Imagine a world where we only use free open source software. The savings made by all will be substantial (consider OpenOffice versus MS/Office license fees paid by governments world wide, or Rattle versus SAS Enterprise Miner annual license fees). A small part of that saving might be expended on ensuring we have staff who are capable of understanding and extending that software to suit our needs, rather than vice versa (i.e., changing our needs to suit the software). We feed our extensions back into the grid of open source software, whilst also benefiting from contributions others are making. Some commercial vendors like to call this “communism” as part of their attempt to discredit open source, but we had better learn to share, for the good of the planet, before we lose it.

( Note from Ajay – If you are curious to try R , and have just 15 minutes to try it in, download Rattle from rattle.togaware.com. It has a click and point  interface and auto generates R code in it’s log. Trust me, it would time well spent.)


4 Comments

  1. [...] I know R Commander is much more widely used, but it has no corporate support version. And it is a self confessed basic stats GUI while Rattle has both a corporate version as well as data mining functionality that is simply delightful to use. See interviews with both R Commander Creator Prof John Fox and Prof Graham of Rattle . [...]

  2. Graham Williams says:

    Thanks for the comments Bob. Let me add a little more to my ramblings…..

    On the data sizes, they are based on ad-hoc experience, not science so
    don’t place too much weight on them. The figures will depend on what
    models you are building and how the algorithms handle data (rpart or
    SVM or RWeka – they all have very different profiles in their data
    usage).

    When Clementine (now SPSS Clementine) introduced the flowchart for
    data mining it was clearly a step forward. And SAS’s implementation
    was great to see. The recent R based toolkit for implementing
    flowchart interfaces will provide that option for R based applications
    and I look forward to their emergence
    (http://www.ef-prime.com/products/ranalyticflow_en/index.html).

    The flowchart interface and GUIs in general are great. They take the
    pain out of remembering commands and their syntax, and can support
    repeatability, but do less to capture intent. But I feel that they
    don’t encourage understanding, recording of intent, or reuse. They do
    encourage building complexity without necessarily understanding
    it. For example, it is not easy to document your nodes in the SAS
    flowchart (although I understand this will get easier). I want to
    record why data was transformed in some particular way or why one
    model was used rather than another model. I want to tell a story, not kust draw a picture.

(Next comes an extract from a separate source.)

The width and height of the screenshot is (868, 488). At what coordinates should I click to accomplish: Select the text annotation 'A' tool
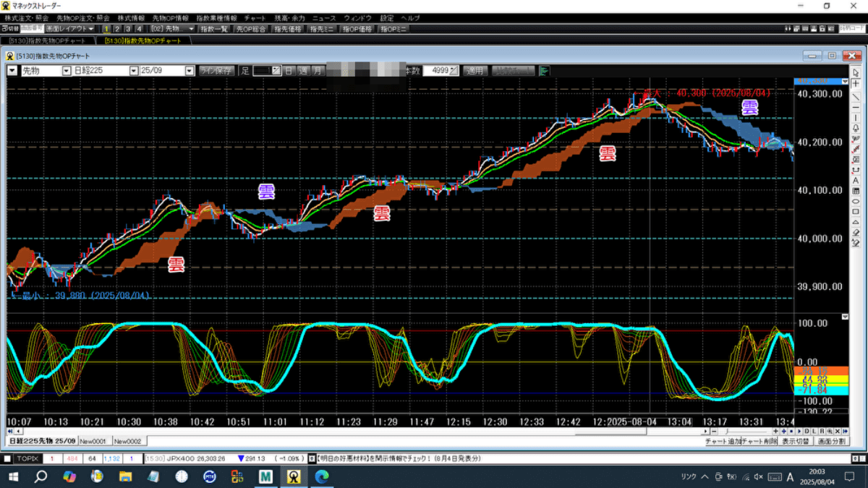pyautogui.click(x=856, y=180)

    When I come back to a very complex flowchart in three months (or have another complex flowchart handed over to me) I need to try and rediscover why all of the decisions that lead to alternative flows were considered, why particular transforms were considered and whether others were tried.

    Of course, this requires discipline and good practise, and I could
    record all this in some other document. But this is an integral part
    of data mining (and software development – I view data mining as
    programming and programming as building models of the world – a model
    in the data mining context is a program that we intend to deploy). We
    need to capture experience and knowledge and build on it. Programming
    encourages this, and literate programming gets the focus right
    (document the process and intermix it with the procedures to implement
    it).

    Note that these comments apply also to Rattle. In Rattle, by
    exposing the Log as an editable script (and eventually, as time
    permits, a Sweave document) I hope to encourage users to document
    processes as they proceed, and to look for automation opportunities at
    every step. Rattle will provide, as part of the process, a template
    document, as the log, where the user can record decisions and note
    rationale. It still requires discipline from the user.

    Rattle did not try to replicate the flowchart. The original goal
    (which has now evolved quite a lot with Rattle) was to provide a
    simple, low overhead, and quick entree to R: illustrate how to load a
    dataset, build a model, evaluate and deploy – and display the 4 lines
    of R code to do that. The user could then paste these commands into R
    and do a lot more sophisticated modelling with all that R provides.

    Of course, Rattle grew to include many tuning options, all building on
    the tools freely available in R. Still one aim is to provide an entree
    to R – hence, another reason for a focus on ensuring we expose
    repeatable R commands in the Log tab.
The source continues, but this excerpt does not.